Hi, I'm Vini! Nice to meet you! I'm from Brazil and I am soon graduating from Minerva Schools at KGI, an American university whose undergraduate program includes living in seven different countries across the world! For my senior thesis, I turned a critical eye to the reproducibility of the nascent literature on hate speech classification and provided an application of transfer learning for this classification task. You can find my official-looking abstract below!
In recent years, the spread of hate speech has attracted the attention of academia, governments, and industry alike in response to its dire consequences, online and otherwise. For example, the United Nations Human Rights Council (2018) implicated social media platforms in contributing to the genocide in Myanmar by allowing the systematic dissemination of hatred against Rohingya Muslims. The sheer scale of the generation of online content motivates the necessity of automatic moderation mechanisms, such as the classification and removal of hate speech. The first achievement of this research project is to provide a critical evaluation of the state of the art of the hate speech classification literature by replicating and analysis of three prominent papers. The second contribution is to provide the blueprint of a generalizable training strategy for a hate speech classifier that incorporates transfer learning strategies in Natural Language Processing (NLP).

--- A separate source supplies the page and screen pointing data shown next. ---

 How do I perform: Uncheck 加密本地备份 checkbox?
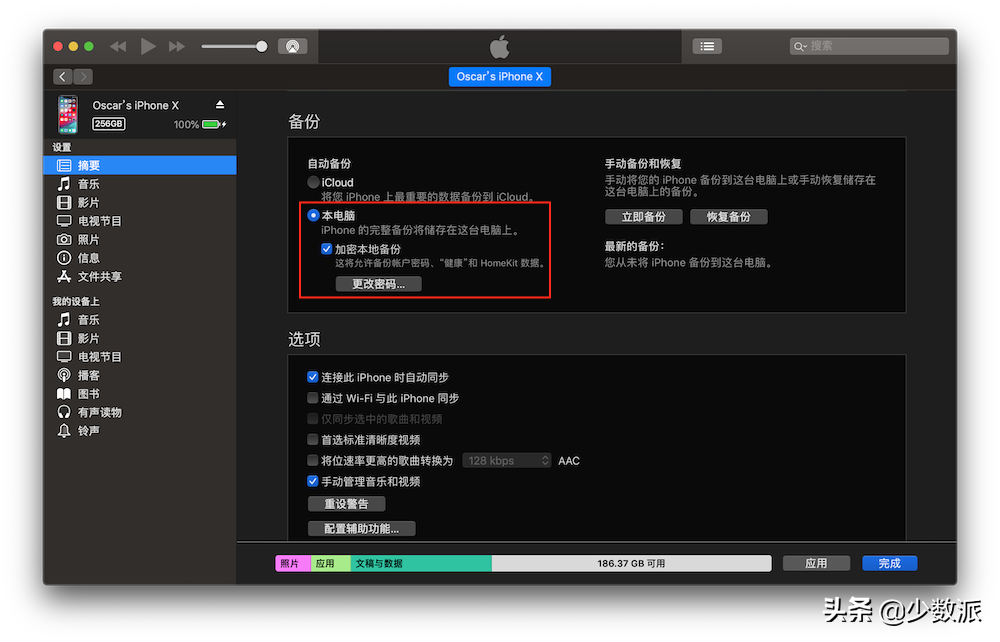[x=327, y=249]
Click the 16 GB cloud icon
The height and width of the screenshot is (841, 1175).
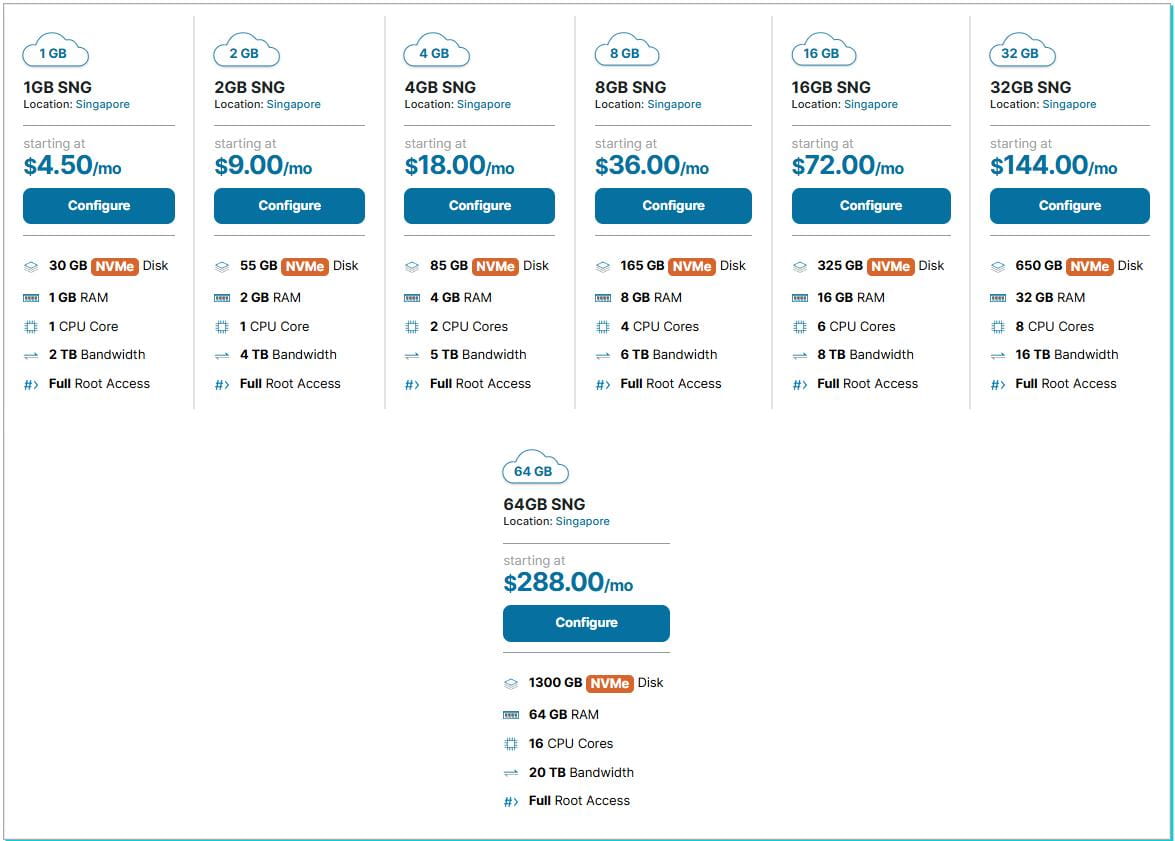824,52
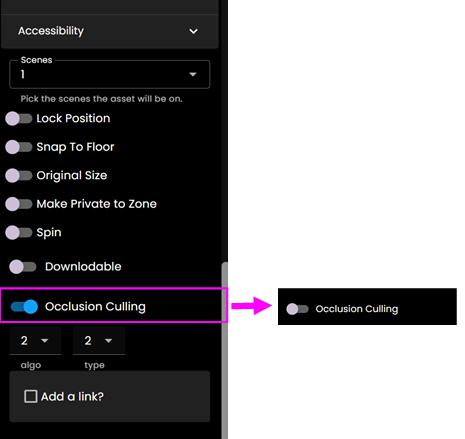This screenshot has width=465, height=439.
Task: Click the Accessibility header label
Action: tap(51, 31)
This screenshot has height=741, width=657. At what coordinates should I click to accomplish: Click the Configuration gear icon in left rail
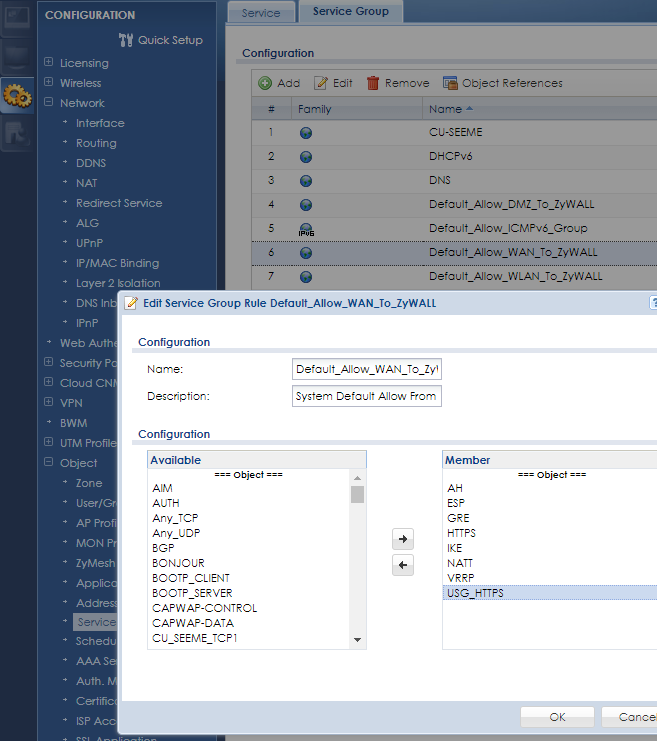[x=17, y=96]
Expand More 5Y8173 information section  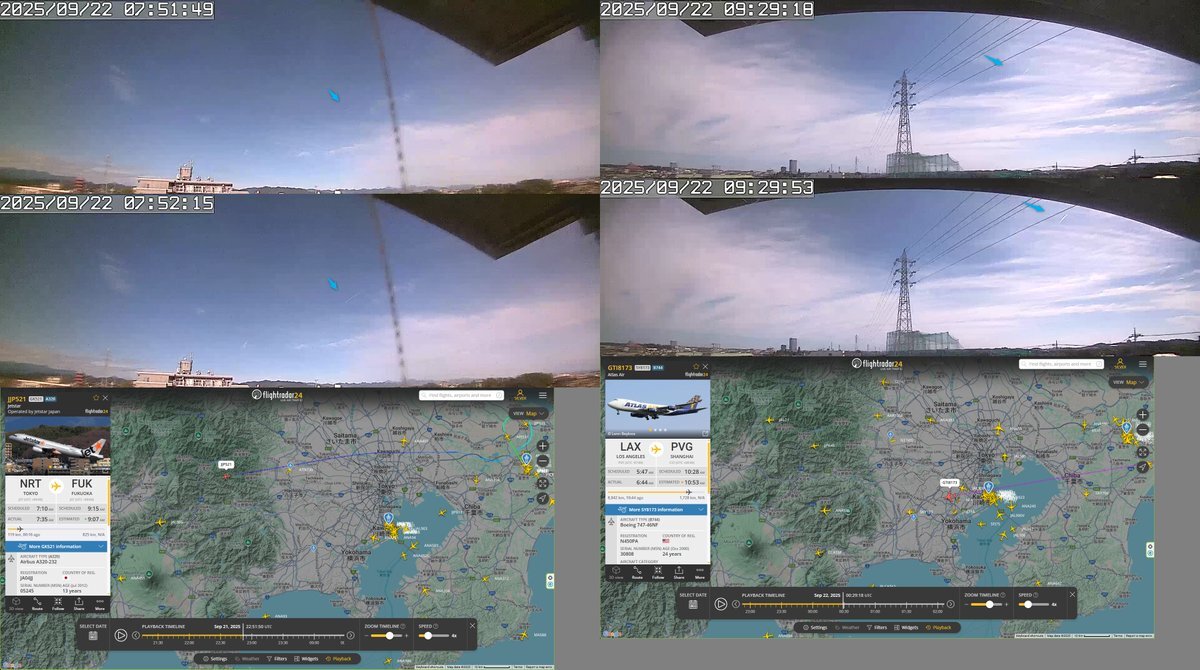click(x=657, y=509)
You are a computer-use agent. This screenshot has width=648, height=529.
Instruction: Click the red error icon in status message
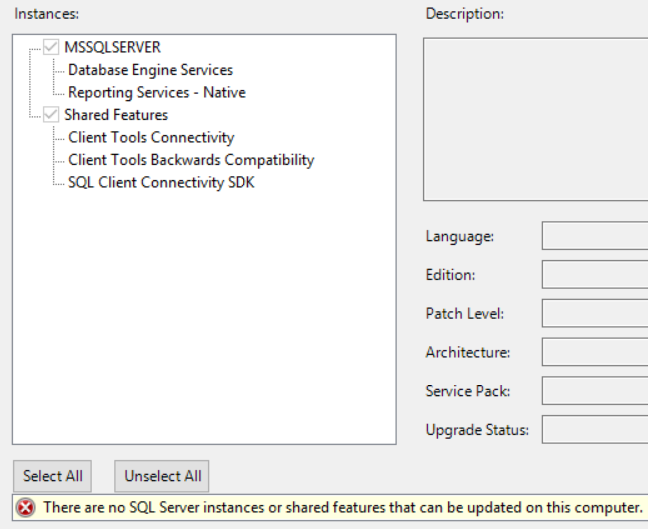coord(26,508)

A Critical Evaluation of Hate Speech Classifiers
This contains replication and auxiliary resources to my Senior thesis, which is available here. My goal was to replicate three prominent papers in the field of hate speech classification and provide an application of transfer learning via ULMFiT to this task.
Table of Contents
- Data Preprocessing
- Training and Testing Classifier
- Data Augmentation
- Augmented ULMFit
- CV Augmented ULMFit
99. Early Implementation with Class Breakdown
1. Data Preprocessing.
Focuses on showing text data preprocessing step by step. It makes use of helper functions in
utils.py available in this repo. The data preprocessing in later notebooks is largely hidden under the hood due to fast.ai's API.
2. Training and Testing Classifier.
Aims to replicate Hemker (2018) and makes heavy use of helper functions in
classifier_utils.py. The notebooks demonstrates how the parameters reported by Hemker (2018) do not yield a funtional classifier.

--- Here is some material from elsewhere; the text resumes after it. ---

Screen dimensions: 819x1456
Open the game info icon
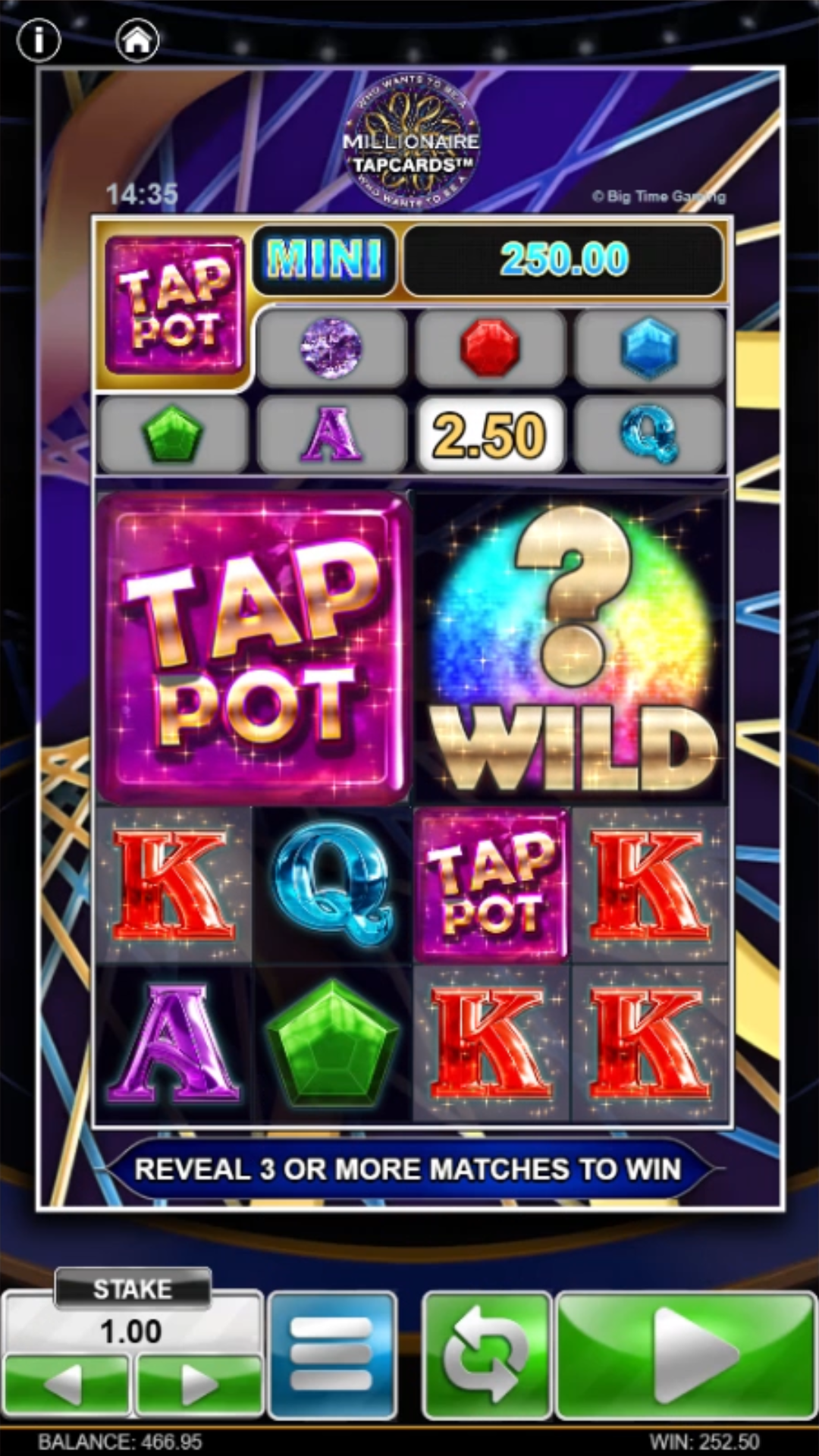38,39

I have a very short slide deck with takeaways here. Generally, it's just scary how fragile research is when you take a very close look and try to replicate it. I changed my project slightly midway because my original goal of building extensions to the classifiers I investigate became a bit futile. On the other hand, I truly enjoyed learning more about natural language processing and deep learning through this project, especially given my deep interest in the topic of hate speech.